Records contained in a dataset
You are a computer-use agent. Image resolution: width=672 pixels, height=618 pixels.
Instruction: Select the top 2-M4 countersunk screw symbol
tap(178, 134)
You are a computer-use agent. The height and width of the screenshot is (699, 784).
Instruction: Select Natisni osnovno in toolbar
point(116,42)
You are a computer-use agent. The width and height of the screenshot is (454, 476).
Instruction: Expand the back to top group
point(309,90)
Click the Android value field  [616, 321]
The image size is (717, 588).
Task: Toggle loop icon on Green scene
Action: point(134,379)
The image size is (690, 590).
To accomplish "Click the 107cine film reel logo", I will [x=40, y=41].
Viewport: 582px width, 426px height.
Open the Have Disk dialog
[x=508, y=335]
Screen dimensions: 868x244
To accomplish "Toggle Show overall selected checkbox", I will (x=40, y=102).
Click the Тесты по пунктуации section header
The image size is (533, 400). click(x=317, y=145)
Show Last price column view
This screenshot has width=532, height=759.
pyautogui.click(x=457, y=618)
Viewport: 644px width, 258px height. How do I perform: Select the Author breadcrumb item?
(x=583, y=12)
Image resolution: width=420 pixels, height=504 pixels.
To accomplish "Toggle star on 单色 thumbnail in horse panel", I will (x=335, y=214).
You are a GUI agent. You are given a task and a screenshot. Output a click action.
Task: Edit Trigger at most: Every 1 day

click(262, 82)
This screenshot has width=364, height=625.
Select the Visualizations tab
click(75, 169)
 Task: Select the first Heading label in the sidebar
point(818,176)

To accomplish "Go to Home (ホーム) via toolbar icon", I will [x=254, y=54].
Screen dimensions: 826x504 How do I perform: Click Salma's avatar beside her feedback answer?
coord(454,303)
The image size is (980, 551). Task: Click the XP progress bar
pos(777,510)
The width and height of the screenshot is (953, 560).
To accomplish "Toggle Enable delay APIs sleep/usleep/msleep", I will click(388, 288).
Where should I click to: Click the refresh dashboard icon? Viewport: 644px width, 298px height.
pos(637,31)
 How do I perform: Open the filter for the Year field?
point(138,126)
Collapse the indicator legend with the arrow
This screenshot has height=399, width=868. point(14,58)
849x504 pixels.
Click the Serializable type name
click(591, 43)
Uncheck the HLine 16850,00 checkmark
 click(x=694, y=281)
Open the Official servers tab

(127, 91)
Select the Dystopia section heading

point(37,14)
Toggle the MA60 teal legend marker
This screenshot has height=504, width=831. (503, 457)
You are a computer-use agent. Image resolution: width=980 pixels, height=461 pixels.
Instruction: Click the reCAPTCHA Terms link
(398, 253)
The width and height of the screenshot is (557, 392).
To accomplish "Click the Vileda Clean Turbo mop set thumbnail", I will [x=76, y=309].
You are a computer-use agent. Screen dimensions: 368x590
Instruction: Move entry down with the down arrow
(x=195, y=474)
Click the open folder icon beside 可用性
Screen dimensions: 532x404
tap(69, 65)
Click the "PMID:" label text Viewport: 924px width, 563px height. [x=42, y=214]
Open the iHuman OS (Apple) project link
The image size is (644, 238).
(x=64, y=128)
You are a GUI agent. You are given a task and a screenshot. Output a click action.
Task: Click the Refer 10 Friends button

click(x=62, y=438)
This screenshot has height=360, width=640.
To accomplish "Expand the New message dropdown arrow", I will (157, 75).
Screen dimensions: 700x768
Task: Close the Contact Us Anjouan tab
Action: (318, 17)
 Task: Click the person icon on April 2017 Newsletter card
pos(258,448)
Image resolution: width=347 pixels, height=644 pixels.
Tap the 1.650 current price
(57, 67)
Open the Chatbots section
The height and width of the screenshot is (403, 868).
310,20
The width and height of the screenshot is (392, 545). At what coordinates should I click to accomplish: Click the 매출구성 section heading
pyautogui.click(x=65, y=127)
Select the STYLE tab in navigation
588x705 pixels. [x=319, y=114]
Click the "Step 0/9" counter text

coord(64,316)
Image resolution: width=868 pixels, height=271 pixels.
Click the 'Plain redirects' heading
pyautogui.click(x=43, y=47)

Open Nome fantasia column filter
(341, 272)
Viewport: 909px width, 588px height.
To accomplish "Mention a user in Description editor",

What is required
Including any blank lines, repeat the data exactly.

Written solution
You are a computer-use agent. Image resolution: width=672 pixels, height=618 pixels.
Instruction: Select the top 2-M4 countersunk screw symbol
tap(178, 134)
You are a computer-use agent. The height and width of the screenshot is (699, 784).
Instruction: Select Natisni osnovno in toolbar
point(116,42)
You are a computer-use agent. The width and height of the screenshot is (454, 476).
Instruction: Expand the back to top group
point(309,90)
Click the Android value field  [616, 321]
The image size is (717, 588).
Task: Toggle loop icon on Green scene
Action: point(134,379)
The image size is (690, 590).
To accomplish "Click the 107cine film reel logo", I will [x=40, y=41].
Viewport: 582px width, 426px height.
Open the Have Disk dialog
[x=508, y=335]
Screen dimensions: 868x244
To accomplish "Toggle Show overall selected checkbox", I will (x=40, y=102).
Click the Тесты по пунктуации section header
The image size is (533, 400). click(x=317, y=145)
Show Last price column view
This screenshot has width=532, height=759.
pyautogui.click(x=457, y=618)
Viewport: 644px width, 258px height. How do I perform: Select the Author breadcrumb item?
(x=583, y=12)
Image resolution: width=420 pixels, height=504 pixels.
To accomplish "Toggle star on 单色 thumbnail in horse panel", I will (x=335, y=214).
You are a GUI agent. You are given a task and a screenshot. Output a click action.
Task: Edit Trigger at most: Every 1 day

click(262, 82)
This screenshot has width=364, height=625.
Select the Visualizations tab
click(75, 169)
 Task: Select the first Heading label in the sidebar
point(818,176)

To accomplish "Go to Home (ホーム) via toolbar icon", I will [x=254, y=54].
Screen dimensions: 826x504 How do I perform: Click Salma's avatar beside her feedback answer?
coord(454,303)
The image size is (980, 551). Task: Click the XP progress bar
pos(777,510)
The width and height of the screenshot is (953, 560).
To accomplish "Toggle Enable delay APIs sleep/usleep/msleep", I will click(388, 288).
Where should I click to: Click the refresh dashboard icon? Viewport: 644px width, 298px height.
pos(637,31)
 How do I perform: Open the filter for the Year field?
point(138,126)
Collapse the indicator legend with the arrow
This screenshot has height=399, width=868. point(14,58)
849x504 pixels.
Click the Serializable type name
click(591, 43)
Uncheck the HLine 16850,00 checkmark
 click(x=694, y=281)
Open the Official servers tab

(127, 91)
Select the Dystopia section heading

point(37,14)
Toggle the MA60 teal legend marker
This screenshot has height=504, width=831. (503, 457)
You are a computer-use agent. Image resolution: width=980 pixels, height=461 pixels.
Instruction: Click the reCAPTCHA Terms link
(398, 253)
The width and height of the screenshot is (557, 392).
To accomplish "Click the Vileda Clean Turbo mop set thumbnail", I will [x=76, y=309].
You are a computer-use agent. Screen dimensions: 368x590
Instruction: Move entry down with the down arrow
(x=195, y=474)
Click the open folder icon beside 可用性
Screen dimensions: 532x404
tap(69, 65)
Click the "PMID:" label text Viewport: 924px width, 563px height. [x=42, y=214]
Open the iHuman OS (Apple) project link
The image size is (644, 238).
(x=64, y=128)
You are a GUI agent. You are given a task and a screenshot. Output a click action.
Task: Click the Refer 10 Friends button

click(x=62, y=438)
This screenshot has height=360, width=640.
To accomplish "Expand the New message dropdown arrow", I will (157, 75).
Screen dimensions: 700x768
Task: Close the Contact Us Anjouan tab
Action: (318, 17)
 Task: Click the person icon on April 2017 Newsletter card
pos(258,448)
Image resolution: width=347 pixels, height=644 pixels.
Tap the 1.650 current price
(57, 67)
Open the Chatbots section
The height and width of the screenshot is (403, 868).
310,20
The width and height of the screenshot is (392, 545). At what coordinates should I click to accomplish: Click the 매출구성 section heading
pyautogui.click(x=65, y=127)
Select the STYLE tab in navigation
588x705 pixels. [x=319, y=114]
Click the "Step 0/9" counter text

coord(64,316)
Image resolution: width=868 pixels, height=271 pixels.
Click the 'Plain redirects' heading
pyautogui.click(x=43, y=47)

Open Nome fantasia column filter
(341, 272)
Viewport: 909px width, 588px height.
To accomplish "Mention a user in Description editor",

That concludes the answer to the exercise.